This phenomenon was not just observed in South Africa, but around the world.
Flu season starting late
From the end of August, the NICD began to report a steady increase in flu cases, with a spike in November, some cases which have even resulted in hospitalisation.
Clusters of flu cases are being reported in schools and in the workplace.
At the end of August, 68 cases were observed, but in November, 226 cases of influenza have already been reported.
The most common subtype is influenza B Victoria.
However strange it is to live with flu again, the NICD said numbers are low when compared to previous years.
“The increase in influenza in the summer, which is not the typical time for the influenza season, is likely the result of relaxation of non-pharmaceutical interventions to control COVID-19, combined with an immunity gap due to influenza not circulating for two years (2020 and 2021) in South Africa (as a result of these interventions),” NICD Centre for Respiratory Diseases and Meningitis (CRDM) head, Professor Cheryl Cohen, explained.
Flu is still dangerous
Flu is, however, not to be messed with, as it can still cause severe illness.
Before the outbreak of Covid-19, the World Health Organization estimated that flu epidemics made as many as five million severely ill, and caused up to 650,000 deaths.

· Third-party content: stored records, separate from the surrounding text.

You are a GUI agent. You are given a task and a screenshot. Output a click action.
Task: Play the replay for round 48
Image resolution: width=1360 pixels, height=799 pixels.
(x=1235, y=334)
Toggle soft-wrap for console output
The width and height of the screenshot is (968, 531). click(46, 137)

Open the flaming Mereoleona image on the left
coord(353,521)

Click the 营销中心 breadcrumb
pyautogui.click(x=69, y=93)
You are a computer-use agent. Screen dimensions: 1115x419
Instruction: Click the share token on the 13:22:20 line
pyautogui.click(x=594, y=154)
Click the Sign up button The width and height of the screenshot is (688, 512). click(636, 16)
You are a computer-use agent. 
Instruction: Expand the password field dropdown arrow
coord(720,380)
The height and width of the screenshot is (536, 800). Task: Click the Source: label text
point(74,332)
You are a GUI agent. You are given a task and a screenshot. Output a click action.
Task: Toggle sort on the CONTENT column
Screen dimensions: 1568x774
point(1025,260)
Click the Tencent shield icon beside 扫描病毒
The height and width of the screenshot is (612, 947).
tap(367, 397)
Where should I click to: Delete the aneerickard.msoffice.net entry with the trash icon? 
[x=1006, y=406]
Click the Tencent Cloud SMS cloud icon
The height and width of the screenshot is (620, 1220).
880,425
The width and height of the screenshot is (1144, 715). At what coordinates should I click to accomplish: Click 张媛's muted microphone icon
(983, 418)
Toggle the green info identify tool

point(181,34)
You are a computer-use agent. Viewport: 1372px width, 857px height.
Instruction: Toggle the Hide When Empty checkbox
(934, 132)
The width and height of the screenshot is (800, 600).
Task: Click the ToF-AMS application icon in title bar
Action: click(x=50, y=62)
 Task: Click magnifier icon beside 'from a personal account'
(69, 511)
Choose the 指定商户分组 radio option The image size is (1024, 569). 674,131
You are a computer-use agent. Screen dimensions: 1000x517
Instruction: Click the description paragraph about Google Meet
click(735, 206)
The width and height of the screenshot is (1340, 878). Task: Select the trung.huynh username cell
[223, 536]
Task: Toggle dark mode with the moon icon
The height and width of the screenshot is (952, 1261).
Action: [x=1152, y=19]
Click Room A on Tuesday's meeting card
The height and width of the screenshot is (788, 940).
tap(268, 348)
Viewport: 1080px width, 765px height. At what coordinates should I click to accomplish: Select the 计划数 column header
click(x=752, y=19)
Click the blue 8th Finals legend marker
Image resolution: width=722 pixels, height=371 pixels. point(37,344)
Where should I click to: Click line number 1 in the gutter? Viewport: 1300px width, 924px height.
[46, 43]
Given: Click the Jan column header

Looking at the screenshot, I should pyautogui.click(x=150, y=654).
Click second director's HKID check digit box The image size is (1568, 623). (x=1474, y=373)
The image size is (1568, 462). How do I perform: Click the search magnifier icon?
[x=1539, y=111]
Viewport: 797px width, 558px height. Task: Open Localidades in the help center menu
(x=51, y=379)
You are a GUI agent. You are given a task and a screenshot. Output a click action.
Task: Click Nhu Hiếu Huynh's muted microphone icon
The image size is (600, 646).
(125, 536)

In South Africa, flu killed up to 11,000 people every year.
“Although the majority of people with influenza will present with mild illness, influenza may cause severe illness, which may require hospitalisation or cause death, especially in individuals who are at risk of getting severe influenza complications,” CRDM medical epidemiologist Dr Sibongile Walaza said.
People particularly at risk of complications due to flu include pregnant women, those with HIV, chronically ill patients, the elderly, and children under two.
It is highly recommended that these groups seek medical help as early as possible.
The best way to prevent contracting seasonal influenza is to get a flu vaccine, which is usually administered from March to April.
But because this year’s flu season is not following traditional patterns, vulnerable groups can still receive their flu shots.
If you are feeling sick, adhere to the following rules:
- Stay home
- Cover your mouth and nose when coughing or sneezing,
- Wear your mask,
- Sanitise your hands regularly
- Do not touch your mouth, eyes and nose, and
- Clean and disinfect common places.